Öyle Kolayca Ölmeyecek Kadar Emek Verdim

  • Selam,


    Ben bir 'hiç' olarak doğdum, bir 'şey' olabilme mücadelem hep sürdü, sürmekte. Fena yol almış sayılmam.


    Ama aşka, sevgiye gelecek olursak hep yarımdım. Tanıştığım bir kız her şeyi değiştirecek sandım, diğer yarımı buldum sandım. Artık tamamlandım sandım, acılarım bitecek, ona sarılınca geçecek sandım. Yanıldım, kandım, aldatıldım. Beni aldattığını söylediğinde ölmüş gibi üzüldüm, ölse bu kadar üzülürdüm, fazlası olamazdı. Bu yara hâlâ kanıyor. Yok sayılmak, değersizleştirilmek... Bu duygular insanı katil bile edebilecek duygular.


    Bu konular uzar ve demek istediğim: yaralarım var. Ve gerçek bir hayatım yok, rol yapıyorum. Yoruluyorum ama dedim ya öyle kolayca ölüp gitmeyecek kadar emek verdim, veriyorum. Üstelik yalnızca kızına bel bağlamış bir annem var, onu yüzüstü bırakamam.
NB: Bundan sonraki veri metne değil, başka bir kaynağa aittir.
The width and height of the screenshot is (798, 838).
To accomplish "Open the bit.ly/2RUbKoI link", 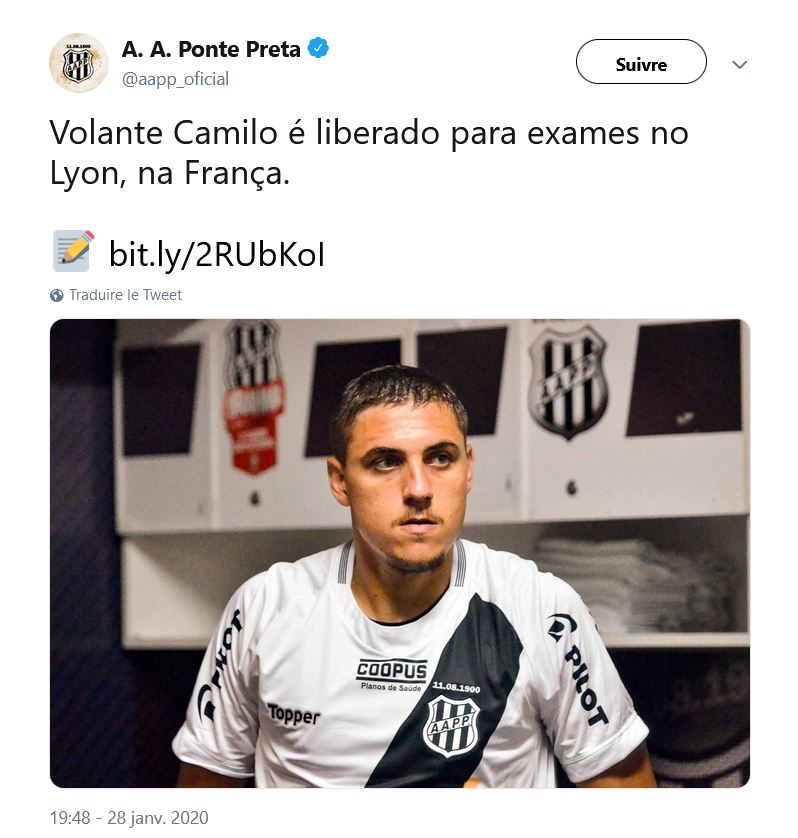I will [x=216, y=254].
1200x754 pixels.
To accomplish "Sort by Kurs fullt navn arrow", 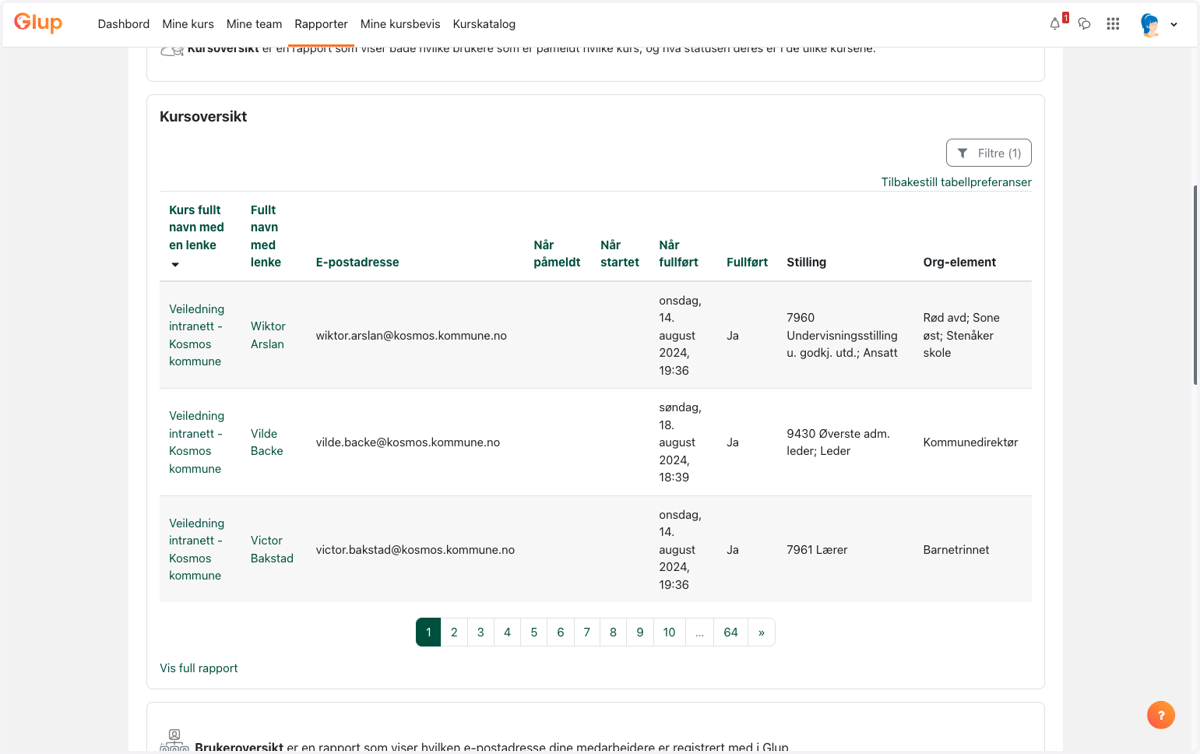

Ah benim şu yüzüstü bırakamamam, oysa insanlar ne de güzel yarı yolda bırakabiliyor beni, neyse. Evet bu - mış gibi hayatım çok yordu beni, üstelik karamsarlığa da kapılıyorum sık sık son zamanlarda. Ne olacağım böyle ben? Bir daha birini sever miyim? Biri beni çıkarsız sever mi sahi? Ben bu hayatta çok az şeyi sevdim inanın, hayatıma çok az insanı aldım. Tek bir insana aşık oldum, onu sevdiğim zamanları düşününce bile ar ediyorum şimdi. Bu konuyu neden açtım? Çünkü merak ediyorum, gerçekten seven var mı birbirini ? Her şey cinsel sapkınlıklardan mı ibaret yoksa? Benim bu mide bulantılarım ne zaman geçer? Bu konuyu kaç kişi okur, kaç kişi ipler, kaç kişi gerçekten acımı hisseder. İyi geceler...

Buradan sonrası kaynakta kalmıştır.